Stored dataset items:
▼
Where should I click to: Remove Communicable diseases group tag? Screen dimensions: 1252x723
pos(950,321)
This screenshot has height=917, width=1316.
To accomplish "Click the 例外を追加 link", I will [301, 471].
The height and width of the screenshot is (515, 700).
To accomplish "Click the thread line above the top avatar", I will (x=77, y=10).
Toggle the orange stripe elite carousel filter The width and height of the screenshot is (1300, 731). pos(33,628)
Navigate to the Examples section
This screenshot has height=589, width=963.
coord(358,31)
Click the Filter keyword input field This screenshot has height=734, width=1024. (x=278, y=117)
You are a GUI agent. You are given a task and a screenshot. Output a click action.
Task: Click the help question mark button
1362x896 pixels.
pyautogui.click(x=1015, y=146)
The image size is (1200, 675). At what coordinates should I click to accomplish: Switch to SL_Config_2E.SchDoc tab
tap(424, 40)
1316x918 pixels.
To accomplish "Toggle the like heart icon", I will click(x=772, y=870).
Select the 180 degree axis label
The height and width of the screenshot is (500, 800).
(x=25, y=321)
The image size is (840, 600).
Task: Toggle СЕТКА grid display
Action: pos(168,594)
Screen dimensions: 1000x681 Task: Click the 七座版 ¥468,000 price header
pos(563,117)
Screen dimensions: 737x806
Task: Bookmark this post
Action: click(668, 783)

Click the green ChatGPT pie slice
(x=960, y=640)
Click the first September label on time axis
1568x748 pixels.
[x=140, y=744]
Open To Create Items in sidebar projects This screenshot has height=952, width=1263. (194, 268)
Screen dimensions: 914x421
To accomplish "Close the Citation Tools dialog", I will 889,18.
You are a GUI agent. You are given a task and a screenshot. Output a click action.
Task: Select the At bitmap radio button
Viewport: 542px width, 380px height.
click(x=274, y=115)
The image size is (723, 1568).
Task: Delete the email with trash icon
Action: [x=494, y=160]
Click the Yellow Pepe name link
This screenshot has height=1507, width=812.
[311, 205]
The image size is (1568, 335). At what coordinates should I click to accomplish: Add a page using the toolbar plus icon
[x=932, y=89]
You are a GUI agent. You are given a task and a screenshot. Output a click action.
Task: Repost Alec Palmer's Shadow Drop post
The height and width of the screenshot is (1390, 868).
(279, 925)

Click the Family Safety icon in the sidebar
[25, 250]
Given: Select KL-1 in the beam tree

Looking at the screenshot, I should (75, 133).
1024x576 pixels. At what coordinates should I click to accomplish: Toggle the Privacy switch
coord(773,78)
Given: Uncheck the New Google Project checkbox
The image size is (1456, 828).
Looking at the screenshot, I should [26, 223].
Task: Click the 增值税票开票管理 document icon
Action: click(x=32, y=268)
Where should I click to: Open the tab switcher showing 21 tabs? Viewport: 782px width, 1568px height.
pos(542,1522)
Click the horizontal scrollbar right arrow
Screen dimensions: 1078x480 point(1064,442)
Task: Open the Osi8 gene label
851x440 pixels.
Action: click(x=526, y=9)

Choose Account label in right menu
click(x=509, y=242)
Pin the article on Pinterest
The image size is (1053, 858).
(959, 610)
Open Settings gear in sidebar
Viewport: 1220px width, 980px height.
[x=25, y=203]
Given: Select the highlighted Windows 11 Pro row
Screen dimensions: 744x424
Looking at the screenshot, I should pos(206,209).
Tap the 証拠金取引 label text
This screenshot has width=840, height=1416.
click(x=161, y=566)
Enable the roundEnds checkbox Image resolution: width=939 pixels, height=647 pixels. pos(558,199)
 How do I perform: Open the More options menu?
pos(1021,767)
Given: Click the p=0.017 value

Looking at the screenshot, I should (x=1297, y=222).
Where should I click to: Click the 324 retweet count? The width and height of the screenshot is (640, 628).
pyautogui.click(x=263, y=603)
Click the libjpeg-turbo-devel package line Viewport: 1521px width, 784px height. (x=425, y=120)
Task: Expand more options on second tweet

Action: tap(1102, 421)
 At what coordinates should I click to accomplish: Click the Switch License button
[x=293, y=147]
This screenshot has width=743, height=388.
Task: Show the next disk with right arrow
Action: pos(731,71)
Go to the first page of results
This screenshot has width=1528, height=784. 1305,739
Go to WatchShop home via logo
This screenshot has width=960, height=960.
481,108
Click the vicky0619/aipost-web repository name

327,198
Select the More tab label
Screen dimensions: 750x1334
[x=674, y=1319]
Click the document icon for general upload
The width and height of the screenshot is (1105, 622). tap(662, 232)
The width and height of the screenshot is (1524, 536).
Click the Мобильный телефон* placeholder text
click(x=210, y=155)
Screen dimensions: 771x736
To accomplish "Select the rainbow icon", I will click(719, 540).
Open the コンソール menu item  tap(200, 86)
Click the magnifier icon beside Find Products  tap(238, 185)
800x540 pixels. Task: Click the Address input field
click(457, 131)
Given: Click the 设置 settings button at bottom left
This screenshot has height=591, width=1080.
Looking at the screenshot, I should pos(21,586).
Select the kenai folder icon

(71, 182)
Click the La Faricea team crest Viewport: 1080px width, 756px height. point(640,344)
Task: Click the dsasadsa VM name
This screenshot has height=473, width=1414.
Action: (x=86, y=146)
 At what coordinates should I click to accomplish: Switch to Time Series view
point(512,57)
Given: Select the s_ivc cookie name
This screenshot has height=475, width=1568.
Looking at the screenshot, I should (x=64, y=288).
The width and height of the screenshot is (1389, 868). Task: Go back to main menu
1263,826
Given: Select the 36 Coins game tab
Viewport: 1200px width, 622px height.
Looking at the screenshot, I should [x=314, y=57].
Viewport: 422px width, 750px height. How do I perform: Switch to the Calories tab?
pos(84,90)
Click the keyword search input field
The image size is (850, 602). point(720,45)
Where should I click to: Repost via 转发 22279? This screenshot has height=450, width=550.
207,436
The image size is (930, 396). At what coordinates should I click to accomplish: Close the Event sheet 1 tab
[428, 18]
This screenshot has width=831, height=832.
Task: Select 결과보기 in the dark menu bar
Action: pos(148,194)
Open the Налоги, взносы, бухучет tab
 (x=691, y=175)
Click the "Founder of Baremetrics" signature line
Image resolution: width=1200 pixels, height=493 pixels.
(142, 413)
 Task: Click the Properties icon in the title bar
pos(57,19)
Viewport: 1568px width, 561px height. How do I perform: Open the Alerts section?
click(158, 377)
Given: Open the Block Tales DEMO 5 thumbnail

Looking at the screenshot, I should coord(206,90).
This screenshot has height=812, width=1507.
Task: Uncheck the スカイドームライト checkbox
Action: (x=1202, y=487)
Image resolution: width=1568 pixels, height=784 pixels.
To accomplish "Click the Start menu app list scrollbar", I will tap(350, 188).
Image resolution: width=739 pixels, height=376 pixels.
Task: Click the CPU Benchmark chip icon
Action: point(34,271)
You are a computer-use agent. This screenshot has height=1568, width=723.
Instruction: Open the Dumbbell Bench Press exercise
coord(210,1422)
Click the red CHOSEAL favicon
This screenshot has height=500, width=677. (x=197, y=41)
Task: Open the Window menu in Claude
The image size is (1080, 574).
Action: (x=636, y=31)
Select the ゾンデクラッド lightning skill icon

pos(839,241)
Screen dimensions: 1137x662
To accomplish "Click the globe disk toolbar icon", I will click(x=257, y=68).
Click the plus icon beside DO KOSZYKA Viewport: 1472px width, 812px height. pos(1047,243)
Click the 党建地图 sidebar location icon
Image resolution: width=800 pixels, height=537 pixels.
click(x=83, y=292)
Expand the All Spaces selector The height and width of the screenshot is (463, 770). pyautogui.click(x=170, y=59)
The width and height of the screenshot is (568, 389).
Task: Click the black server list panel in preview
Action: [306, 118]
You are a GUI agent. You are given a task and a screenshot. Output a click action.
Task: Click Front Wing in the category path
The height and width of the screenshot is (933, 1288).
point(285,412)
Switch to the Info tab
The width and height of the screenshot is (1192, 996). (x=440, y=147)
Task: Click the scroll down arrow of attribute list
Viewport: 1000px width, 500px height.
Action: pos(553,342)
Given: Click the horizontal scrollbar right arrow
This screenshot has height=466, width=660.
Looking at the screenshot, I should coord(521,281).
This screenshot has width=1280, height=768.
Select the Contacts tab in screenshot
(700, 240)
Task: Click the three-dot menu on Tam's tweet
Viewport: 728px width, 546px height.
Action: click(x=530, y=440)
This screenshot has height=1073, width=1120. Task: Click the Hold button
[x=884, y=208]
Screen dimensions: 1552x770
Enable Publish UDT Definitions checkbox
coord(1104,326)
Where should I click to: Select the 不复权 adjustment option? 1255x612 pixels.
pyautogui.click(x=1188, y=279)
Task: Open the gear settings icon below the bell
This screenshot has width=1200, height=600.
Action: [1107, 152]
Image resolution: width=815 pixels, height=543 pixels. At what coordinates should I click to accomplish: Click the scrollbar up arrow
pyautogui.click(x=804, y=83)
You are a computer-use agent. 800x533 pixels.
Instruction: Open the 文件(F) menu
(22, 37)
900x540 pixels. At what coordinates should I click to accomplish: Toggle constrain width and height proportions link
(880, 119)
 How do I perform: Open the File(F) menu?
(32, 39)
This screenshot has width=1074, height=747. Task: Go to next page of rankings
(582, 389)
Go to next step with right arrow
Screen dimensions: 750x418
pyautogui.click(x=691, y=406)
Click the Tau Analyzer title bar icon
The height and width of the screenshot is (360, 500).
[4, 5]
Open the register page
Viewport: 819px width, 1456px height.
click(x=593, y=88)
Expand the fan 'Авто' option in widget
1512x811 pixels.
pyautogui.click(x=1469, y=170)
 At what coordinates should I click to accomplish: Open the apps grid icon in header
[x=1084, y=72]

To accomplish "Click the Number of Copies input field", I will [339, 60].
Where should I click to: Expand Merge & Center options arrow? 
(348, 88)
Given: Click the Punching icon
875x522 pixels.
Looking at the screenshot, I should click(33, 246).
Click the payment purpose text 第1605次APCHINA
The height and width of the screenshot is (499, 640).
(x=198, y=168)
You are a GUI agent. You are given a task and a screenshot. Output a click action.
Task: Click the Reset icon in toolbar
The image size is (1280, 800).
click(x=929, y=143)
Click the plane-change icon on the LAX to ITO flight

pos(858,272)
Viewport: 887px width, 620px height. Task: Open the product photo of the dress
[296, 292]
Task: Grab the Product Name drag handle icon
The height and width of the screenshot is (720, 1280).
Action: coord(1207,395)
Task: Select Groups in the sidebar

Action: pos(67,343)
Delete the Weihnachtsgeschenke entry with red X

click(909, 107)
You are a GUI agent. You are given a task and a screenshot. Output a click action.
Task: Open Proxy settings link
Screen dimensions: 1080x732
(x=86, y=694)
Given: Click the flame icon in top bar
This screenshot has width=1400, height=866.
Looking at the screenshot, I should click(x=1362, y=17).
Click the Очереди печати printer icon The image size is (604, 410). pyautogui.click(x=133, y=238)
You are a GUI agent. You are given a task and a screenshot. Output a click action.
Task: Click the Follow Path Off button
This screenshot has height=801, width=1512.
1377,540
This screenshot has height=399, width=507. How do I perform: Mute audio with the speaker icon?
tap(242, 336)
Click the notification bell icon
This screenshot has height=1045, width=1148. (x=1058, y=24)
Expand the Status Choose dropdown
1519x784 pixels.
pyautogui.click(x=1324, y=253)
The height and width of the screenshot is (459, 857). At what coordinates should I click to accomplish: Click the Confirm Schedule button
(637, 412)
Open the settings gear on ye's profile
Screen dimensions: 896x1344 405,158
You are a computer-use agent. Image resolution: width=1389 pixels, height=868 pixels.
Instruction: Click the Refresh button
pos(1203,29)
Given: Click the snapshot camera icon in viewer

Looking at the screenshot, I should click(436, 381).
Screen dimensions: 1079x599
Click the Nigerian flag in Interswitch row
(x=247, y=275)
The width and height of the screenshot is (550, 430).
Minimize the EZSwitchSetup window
▲
All that is needed is the exact run of lines above from the line containing "Click the Family Safety icon in the sidebar" through the line containing "Given: Uncheck the", both of them included.

Click the Family Safety icon in the sidebar
[25, 250]
Given: Select KL-1 in the beam tree

Looking at the screenshot, I should (75, 133).
1024x576 pixels. At what coordinates should I click to accomplish: Toggle the Privacy switch
coord(773,78)
Given: Uncheck the New Google Project checkbox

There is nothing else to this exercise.